Sue Bornick, executive director of the Eau Claire Community Foundation, seconded that notion.
“What is happening in Loyal could happen anywhere,” Bornick said. “We hope this generous donation will help spur others to undertake similar efforts in their communities.”
‘For our kids’
Eldon Hill didn’t make most of his fortune working as a doctor, his son said, noting the elder Hill has increased his monetary worth tenfold since he retired at age 65. “He really made most of his money by investing wisely,” Carter Hill said, “and by making sound financial decisions. Now he wants to pass those lessons on.”
Loyal school district officials praised the donation, saying it allows them to provide an educational opportunity they wouldn’t otherwise be able to afford given state-imposed spending limits.
“In small communities like ours schools are cutting from their budgets all the time,” Loyal school board vice president Deb Roedel said. “This donation allows us to actually add to our programming, to do more for our kids.”
Loyal schools Superintendent Cale Jackson said the endowment has special meaning for a relatively small district like Loyal, which has an enrollment of about 560 students.
“This is the kind of thing I sometimes see happening in other school districts,” Jackson said. “It is a big deal for us. The impact of it is still sinking in.”
Loyal schools business education teacher Wendy Lambrecht will teach the financial literacy program, part-time this year and full-time next year and after. She said the skills the program will offer will benefit even elementary school children.
When she first heard about the program idea two years ago, Lambrecht immediately approached Jackson and told him “I want to do this.” The program fits well with her master’s degree training, she said.
“These are such important life skills we all need,” Lambrecht said.
Loyal students already benefit from previous generosity by Eldon Hill. Since 2014, two high school seniors attending four-year colleges receive $12,000 scholarships and one senior attending a two-year school receives a $5,000 scholarship, thanks to him.

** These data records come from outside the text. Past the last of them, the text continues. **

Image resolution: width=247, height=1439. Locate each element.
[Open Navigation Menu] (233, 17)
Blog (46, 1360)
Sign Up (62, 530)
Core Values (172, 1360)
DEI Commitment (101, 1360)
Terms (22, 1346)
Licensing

Carter Hill said his father started the scholarship program in the spirit of someone who helped him pay for his first two years of college at UW-Madison. Scholarships are not based only on academic achievement but on effort as well.
“My dad wasn’t the valedictorian of his class, but he worked hard,” Carter Hill said.
After beginning to fund the scholarships — which total $93,000 so far — Eldon Hill decided he wanted to do more to help his hometown, his son said. The financial literacy endowment seems like an appropriate, meaningful way to do so, Carter Hill said.
“If we can get some young people to learn how to make smarter money decisions, we could be making a significant contribution,” he said.